-- Opening Marker --
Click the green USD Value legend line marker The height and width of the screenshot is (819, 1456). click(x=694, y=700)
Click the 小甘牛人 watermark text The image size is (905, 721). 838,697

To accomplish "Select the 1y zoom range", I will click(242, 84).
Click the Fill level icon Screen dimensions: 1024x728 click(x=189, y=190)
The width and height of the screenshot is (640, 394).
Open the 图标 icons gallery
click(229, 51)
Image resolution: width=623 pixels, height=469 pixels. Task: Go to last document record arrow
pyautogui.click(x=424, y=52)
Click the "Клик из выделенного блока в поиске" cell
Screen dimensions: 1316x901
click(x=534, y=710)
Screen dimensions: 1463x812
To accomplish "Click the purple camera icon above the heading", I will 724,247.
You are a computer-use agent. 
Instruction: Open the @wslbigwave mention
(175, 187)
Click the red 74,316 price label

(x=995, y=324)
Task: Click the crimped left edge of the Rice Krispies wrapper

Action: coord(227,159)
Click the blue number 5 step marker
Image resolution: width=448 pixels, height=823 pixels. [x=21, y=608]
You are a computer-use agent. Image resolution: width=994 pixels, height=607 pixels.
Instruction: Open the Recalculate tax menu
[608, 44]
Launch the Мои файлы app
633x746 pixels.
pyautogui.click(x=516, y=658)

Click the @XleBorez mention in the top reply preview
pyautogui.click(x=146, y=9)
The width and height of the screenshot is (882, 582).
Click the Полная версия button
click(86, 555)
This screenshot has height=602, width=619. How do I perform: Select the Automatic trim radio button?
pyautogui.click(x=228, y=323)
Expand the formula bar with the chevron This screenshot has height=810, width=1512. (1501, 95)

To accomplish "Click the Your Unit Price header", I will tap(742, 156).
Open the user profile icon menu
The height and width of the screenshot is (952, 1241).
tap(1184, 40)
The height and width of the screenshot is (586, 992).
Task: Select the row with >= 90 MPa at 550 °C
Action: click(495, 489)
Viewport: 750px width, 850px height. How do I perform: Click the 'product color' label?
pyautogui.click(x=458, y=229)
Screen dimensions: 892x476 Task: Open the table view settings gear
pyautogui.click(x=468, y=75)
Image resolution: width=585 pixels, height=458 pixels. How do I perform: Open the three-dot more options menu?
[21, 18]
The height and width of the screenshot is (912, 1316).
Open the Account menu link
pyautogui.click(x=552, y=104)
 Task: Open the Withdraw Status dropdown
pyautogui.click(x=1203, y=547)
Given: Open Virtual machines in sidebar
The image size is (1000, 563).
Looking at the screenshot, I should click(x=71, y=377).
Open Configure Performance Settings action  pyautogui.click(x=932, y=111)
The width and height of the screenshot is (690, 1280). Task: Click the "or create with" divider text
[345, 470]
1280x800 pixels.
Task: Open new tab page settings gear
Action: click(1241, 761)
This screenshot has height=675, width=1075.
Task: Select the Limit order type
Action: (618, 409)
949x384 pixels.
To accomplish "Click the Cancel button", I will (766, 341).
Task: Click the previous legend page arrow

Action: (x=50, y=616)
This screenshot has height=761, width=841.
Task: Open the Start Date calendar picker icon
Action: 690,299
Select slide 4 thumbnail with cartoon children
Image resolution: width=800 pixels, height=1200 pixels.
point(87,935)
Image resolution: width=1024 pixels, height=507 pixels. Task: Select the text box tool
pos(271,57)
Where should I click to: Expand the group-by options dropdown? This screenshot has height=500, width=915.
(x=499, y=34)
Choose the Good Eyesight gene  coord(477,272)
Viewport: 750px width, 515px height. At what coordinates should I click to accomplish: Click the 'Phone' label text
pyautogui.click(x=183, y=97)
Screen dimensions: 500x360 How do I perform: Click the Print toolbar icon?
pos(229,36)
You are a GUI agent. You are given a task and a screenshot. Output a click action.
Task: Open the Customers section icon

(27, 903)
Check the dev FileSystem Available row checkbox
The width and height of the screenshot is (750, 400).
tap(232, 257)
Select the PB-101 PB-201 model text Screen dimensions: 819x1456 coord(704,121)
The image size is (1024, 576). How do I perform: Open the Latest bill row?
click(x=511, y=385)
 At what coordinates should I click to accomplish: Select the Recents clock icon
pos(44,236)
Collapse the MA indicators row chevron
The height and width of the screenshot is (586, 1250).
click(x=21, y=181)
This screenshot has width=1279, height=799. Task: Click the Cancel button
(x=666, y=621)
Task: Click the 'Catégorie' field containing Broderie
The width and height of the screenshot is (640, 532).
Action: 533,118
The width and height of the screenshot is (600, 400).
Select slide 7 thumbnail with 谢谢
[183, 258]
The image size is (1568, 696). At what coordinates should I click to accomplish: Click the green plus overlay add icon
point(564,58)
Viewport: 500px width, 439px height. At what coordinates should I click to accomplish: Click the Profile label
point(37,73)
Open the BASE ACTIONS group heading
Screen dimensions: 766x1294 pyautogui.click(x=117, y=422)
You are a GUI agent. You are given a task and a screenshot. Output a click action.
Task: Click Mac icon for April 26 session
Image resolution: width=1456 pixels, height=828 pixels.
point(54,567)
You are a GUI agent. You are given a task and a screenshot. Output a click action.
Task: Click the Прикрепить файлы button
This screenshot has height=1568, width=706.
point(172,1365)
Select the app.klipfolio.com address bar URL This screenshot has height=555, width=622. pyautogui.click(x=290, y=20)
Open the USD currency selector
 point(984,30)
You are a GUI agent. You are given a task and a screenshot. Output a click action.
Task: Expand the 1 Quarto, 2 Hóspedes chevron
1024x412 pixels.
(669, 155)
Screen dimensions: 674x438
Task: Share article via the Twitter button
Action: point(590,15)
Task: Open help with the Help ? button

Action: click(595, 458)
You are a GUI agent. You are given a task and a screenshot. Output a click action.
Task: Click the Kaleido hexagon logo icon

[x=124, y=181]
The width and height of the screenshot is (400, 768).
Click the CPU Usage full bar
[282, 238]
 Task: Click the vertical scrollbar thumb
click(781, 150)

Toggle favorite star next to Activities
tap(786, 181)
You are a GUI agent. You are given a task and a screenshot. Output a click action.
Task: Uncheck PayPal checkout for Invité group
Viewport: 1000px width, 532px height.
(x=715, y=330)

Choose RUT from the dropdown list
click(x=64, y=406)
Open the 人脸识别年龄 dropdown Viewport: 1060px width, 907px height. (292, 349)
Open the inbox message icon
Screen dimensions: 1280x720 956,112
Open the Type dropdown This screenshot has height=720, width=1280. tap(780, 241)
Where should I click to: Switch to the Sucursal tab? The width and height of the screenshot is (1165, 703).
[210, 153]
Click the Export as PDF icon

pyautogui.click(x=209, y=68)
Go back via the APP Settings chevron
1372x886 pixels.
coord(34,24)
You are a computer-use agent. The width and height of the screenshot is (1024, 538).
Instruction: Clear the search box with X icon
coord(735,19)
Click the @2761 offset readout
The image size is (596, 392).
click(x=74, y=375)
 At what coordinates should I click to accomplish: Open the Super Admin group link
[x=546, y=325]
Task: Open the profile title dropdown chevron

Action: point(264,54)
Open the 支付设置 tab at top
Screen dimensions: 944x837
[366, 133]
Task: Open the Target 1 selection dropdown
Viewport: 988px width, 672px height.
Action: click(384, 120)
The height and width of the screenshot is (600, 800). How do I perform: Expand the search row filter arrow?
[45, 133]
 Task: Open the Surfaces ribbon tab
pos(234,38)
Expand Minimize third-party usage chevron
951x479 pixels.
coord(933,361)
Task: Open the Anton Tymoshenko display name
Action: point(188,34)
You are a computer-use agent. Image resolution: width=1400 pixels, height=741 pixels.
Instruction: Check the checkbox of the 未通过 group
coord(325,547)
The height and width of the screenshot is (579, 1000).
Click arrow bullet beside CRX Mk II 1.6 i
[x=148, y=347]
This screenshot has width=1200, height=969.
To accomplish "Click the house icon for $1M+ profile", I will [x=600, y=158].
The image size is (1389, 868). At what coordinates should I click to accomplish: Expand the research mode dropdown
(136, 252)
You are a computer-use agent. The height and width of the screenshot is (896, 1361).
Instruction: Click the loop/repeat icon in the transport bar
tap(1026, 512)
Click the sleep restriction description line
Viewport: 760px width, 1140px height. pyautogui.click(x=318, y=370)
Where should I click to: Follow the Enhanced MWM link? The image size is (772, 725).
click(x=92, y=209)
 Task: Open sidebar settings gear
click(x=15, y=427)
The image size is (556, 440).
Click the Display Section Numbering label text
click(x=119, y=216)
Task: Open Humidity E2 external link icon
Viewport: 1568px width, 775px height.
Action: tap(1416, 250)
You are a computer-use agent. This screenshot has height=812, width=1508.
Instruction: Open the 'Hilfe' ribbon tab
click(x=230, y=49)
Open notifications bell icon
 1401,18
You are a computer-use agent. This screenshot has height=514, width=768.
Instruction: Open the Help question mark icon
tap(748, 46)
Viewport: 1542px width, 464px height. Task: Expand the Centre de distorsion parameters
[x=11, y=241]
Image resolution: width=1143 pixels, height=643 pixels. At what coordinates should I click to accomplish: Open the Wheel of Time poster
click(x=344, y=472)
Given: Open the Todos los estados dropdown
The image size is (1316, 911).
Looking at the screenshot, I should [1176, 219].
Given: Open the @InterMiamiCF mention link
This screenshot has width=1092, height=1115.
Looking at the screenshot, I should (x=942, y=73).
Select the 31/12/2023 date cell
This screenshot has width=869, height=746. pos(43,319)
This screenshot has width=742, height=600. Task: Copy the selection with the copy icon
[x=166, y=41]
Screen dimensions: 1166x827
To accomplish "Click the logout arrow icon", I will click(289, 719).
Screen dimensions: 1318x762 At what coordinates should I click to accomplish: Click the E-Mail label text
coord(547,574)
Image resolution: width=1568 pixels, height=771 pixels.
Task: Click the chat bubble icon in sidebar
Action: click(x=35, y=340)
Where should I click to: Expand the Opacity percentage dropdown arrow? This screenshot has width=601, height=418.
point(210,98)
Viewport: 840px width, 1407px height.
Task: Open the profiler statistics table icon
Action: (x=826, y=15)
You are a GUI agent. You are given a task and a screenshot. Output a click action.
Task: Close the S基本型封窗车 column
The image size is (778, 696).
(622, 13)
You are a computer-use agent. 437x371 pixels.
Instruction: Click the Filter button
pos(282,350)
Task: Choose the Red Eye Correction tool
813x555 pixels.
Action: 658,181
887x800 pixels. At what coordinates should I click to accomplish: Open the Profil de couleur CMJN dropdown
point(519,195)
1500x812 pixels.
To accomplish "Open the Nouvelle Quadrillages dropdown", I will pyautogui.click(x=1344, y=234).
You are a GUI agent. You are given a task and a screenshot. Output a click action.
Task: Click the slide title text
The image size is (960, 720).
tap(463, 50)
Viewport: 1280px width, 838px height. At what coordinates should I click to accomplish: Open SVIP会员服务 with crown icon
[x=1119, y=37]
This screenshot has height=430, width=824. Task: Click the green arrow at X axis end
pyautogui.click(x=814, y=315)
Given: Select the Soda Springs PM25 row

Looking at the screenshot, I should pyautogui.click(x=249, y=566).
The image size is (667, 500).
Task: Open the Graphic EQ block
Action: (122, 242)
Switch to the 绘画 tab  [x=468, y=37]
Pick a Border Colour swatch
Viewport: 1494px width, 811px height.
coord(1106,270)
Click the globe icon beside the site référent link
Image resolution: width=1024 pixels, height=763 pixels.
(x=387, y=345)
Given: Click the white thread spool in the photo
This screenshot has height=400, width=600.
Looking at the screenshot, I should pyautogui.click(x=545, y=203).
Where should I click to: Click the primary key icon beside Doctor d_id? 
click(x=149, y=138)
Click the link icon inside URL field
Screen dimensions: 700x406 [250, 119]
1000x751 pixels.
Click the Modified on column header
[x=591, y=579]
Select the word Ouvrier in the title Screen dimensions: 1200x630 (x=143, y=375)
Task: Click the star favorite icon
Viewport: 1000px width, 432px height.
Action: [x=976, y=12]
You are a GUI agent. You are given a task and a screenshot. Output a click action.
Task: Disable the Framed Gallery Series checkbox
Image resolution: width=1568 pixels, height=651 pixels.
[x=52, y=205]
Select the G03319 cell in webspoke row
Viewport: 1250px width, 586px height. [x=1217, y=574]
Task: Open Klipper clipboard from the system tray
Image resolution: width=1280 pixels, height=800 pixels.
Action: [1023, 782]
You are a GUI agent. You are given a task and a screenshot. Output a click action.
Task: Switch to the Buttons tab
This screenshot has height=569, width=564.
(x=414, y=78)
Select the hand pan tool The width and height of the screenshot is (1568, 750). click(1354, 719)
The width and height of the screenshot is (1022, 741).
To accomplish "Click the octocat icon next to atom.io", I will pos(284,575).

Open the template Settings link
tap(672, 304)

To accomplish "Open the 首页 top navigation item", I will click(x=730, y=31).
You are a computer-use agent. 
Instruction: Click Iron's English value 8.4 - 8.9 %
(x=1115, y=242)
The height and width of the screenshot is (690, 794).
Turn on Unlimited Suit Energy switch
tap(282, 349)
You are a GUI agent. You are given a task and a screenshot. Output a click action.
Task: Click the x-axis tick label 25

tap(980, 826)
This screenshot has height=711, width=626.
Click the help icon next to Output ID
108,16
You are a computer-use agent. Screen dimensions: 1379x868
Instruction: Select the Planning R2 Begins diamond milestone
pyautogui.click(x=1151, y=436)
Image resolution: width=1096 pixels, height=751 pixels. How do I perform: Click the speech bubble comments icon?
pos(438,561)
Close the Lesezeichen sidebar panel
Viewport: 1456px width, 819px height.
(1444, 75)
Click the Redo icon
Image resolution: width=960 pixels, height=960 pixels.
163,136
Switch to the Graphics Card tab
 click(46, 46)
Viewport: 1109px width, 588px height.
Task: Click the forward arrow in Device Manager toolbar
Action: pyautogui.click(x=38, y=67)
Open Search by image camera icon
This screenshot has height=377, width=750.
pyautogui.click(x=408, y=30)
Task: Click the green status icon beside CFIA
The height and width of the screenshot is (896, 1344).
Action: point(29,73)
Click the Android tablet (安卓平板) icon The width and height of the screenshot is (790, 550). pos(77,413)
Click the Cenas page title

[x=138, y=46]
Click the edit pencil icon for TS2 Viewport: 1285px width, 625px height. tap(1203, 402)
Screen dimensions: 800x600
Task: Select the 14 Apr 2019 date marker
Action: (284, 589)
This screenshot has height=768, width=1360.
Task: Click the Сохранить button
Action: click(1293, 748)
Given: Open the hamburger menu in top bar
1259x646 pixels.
-- Closing Marker --
**Task details**
Looking at the records above, work out how many lines hold "computer" and write only that number.

**Written solution**
10